Three women will share this year's Nobel Peace Prize for their "non-violent struggle for the safety of women and for women's rights, to full participation in peace-building work." The recipients are Liberian President Ellen Johnson Sirleaf, activist Leymah Gbowee of Liberia, and activist Tawakkul Karman of Yemen. The 1.5 million dollar prize will be equally divided among the three female laureates. In a statement announcing this year's winners, the Norwegian Nobel Prize Committee said, "We cannot achieve democracy and lasting peace in the world unless women obtain the same opportunities as men to influence developments at all levels of society."
Ellen Johnson Sirleaf is Africa's first democratically-elected woman president. Since her inauguration in 2006, she has contributed to securing peace in Liberia, to promoting economic and social development, and to strengthening the position of women.
Leymah Bgowe is responsible for mobilizing and organizing women across ethnic and religious dividing lines to bring an end to the long war in Liberia, and to ensure women's participation in elections.
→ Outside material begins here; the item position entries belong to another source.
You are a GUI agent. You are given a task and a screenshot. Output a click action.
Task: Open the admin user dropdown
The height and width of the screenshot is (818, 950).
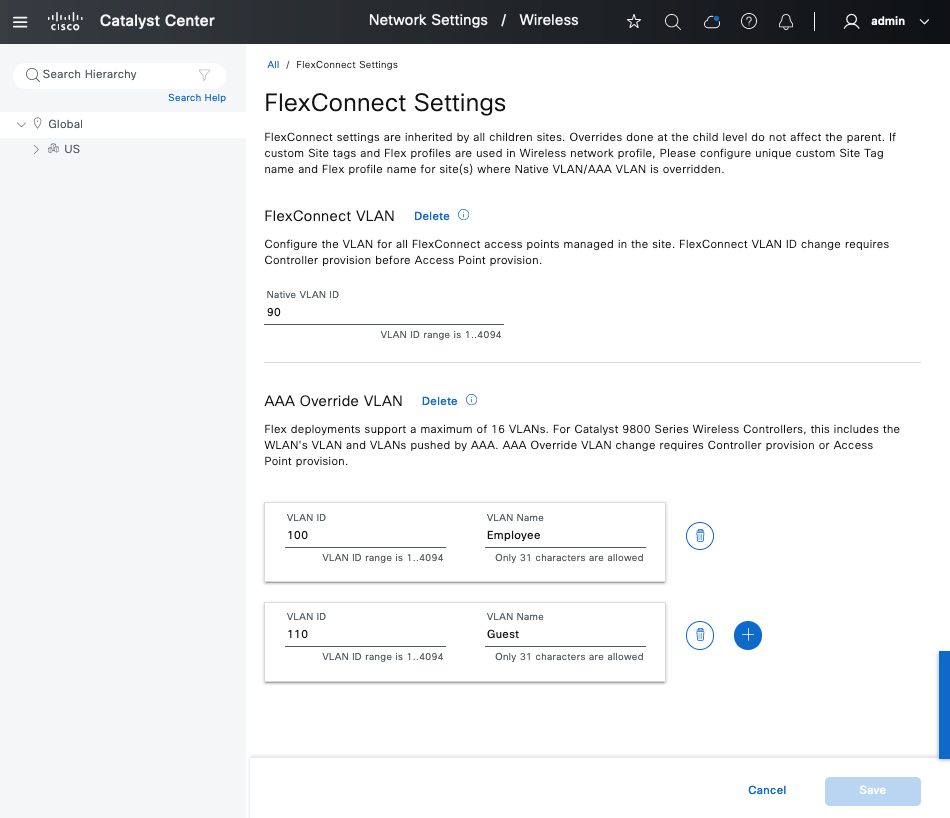886,21
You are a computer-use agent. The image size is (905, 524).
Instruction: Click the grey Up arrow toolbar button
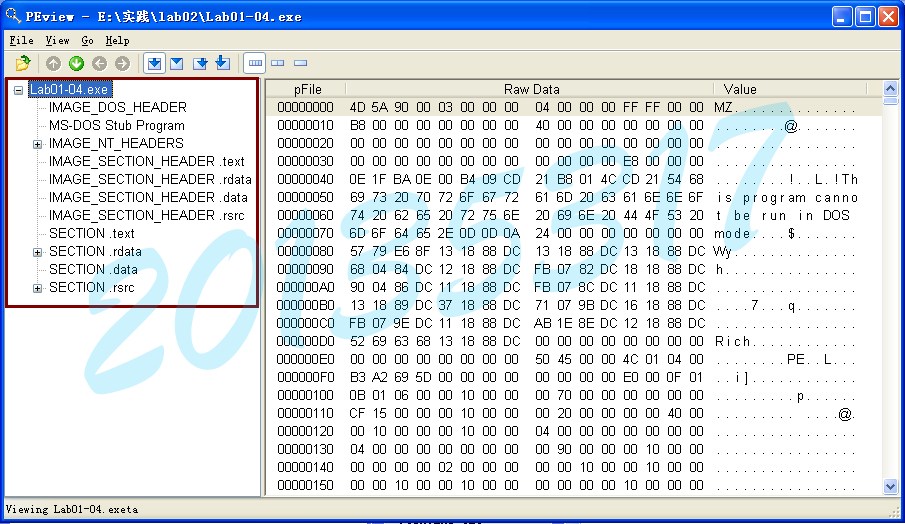54,63
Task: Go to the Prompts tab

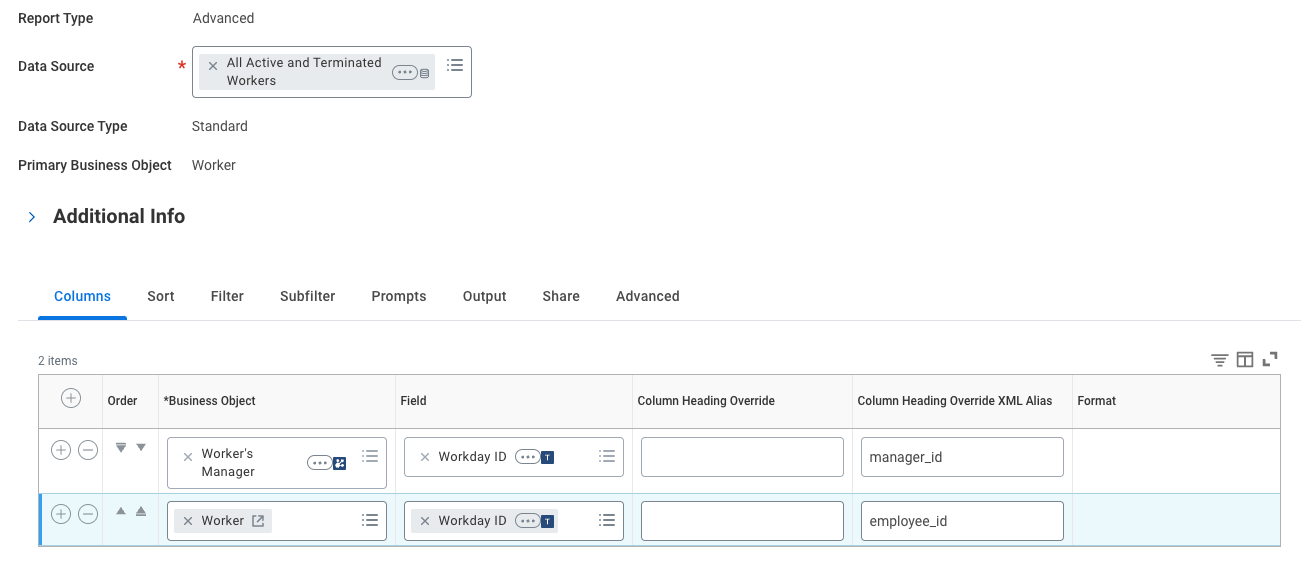Action: (399, 296)
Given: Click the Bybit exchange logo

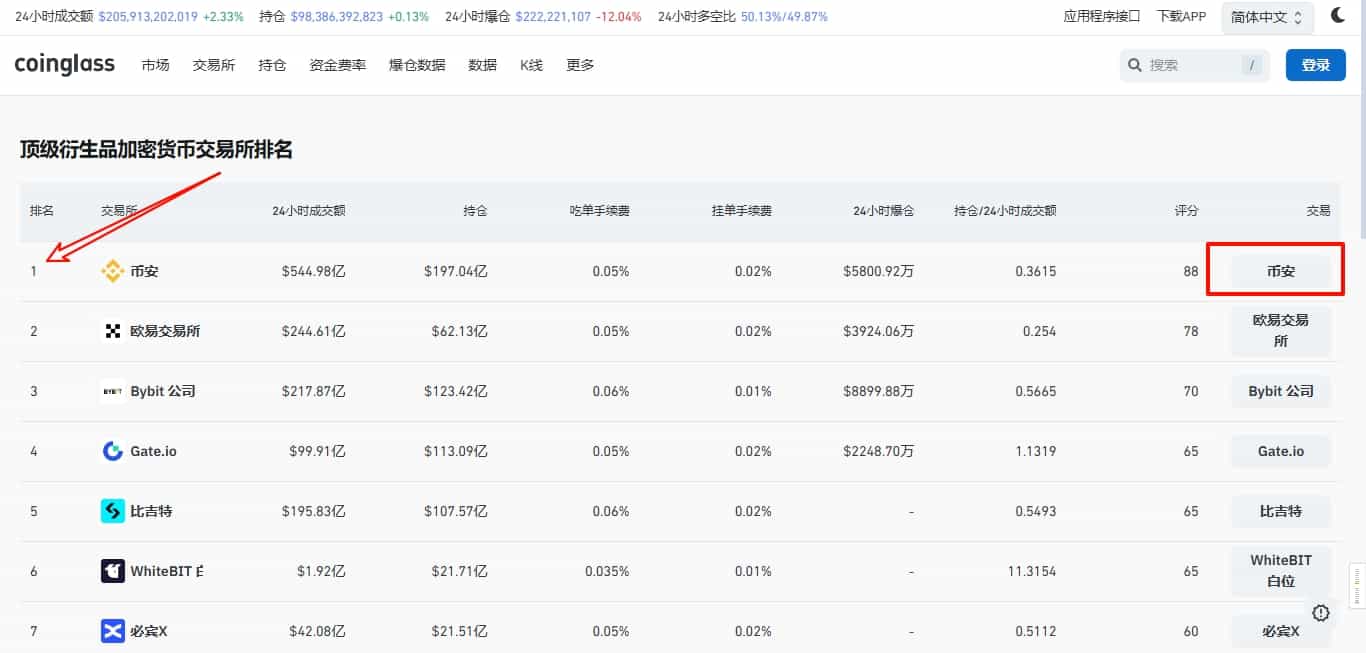Looking at the screenshot, I should [112, 390].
Tawakkul Karman played a leading role in the struggle to attain women's rights and for democracy and peace in Yemen, both before and during the Arab Spring
U.S. Secretary of State Hillary Clinton congratulated the three Nobel Peace Prize winners saying, "they are shining examples of the difference that women can make and the progress they can help achieve when given the opportunity to make decisions about the future of their societies and countries."
She added: "The unflinching courage, strength and leadership of these women to build peace, advance reconciliation, and defend the rights of fellow citizens in their own countries provide inspiration for women’s rights and human progress everywhere. This recognition of their extraordinary accomplishments, reflects the efforts of many other women who are promoting peace and security in their countries and communities."